**Your task:** Only the lines from the one that contains "Task: Click the" through the end of the entries, both included, should be transcribed, exactly and without pictures.

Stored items
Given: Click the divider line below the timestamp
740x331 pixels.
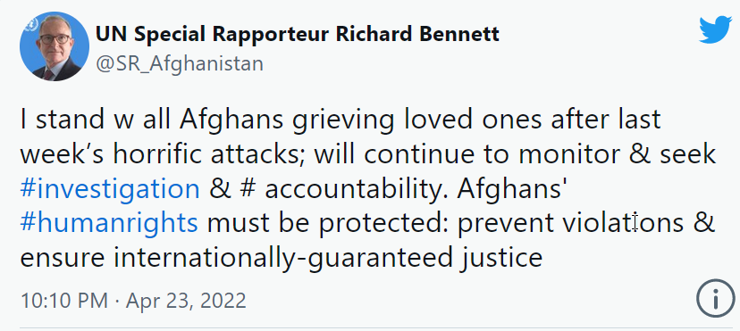Looking at the screenshot, I should click(376, 327).
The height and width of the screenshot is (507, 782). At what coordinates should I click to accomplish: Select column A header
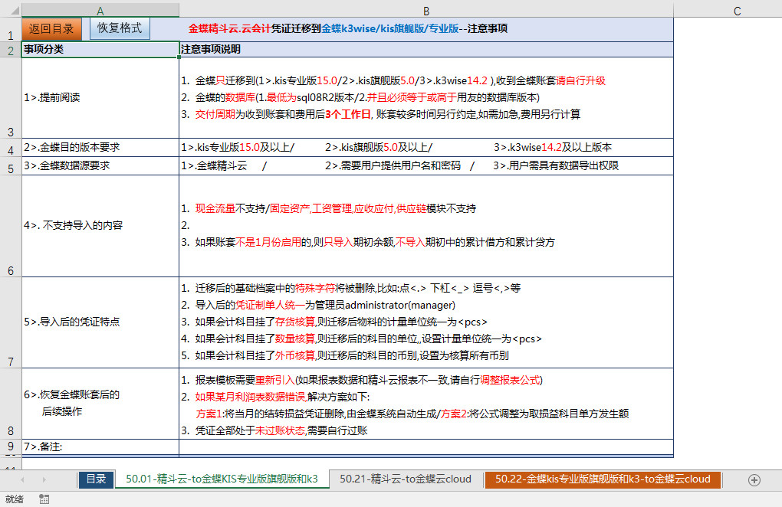click(x=100, y=11)
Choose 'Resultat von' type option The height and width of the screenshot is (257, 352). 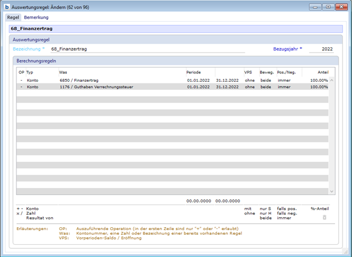click(x=39, y=218)
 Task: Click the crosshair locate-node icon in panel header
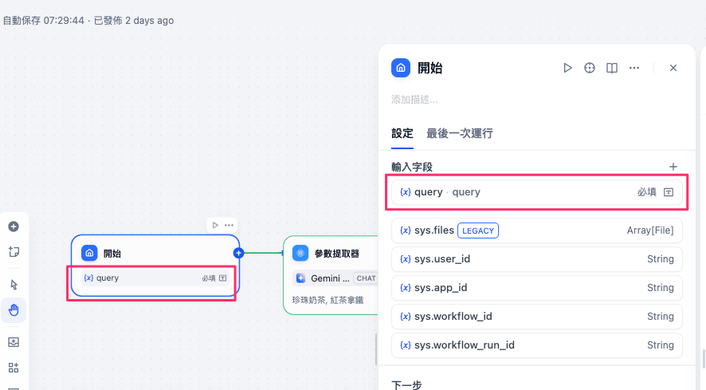590,68
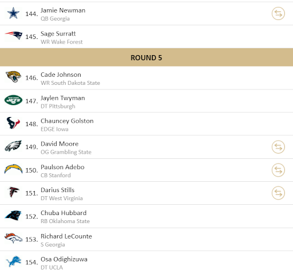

**Solution to the exercise:**
 Task: Click the crosshair locate-node icon in panel header
590,68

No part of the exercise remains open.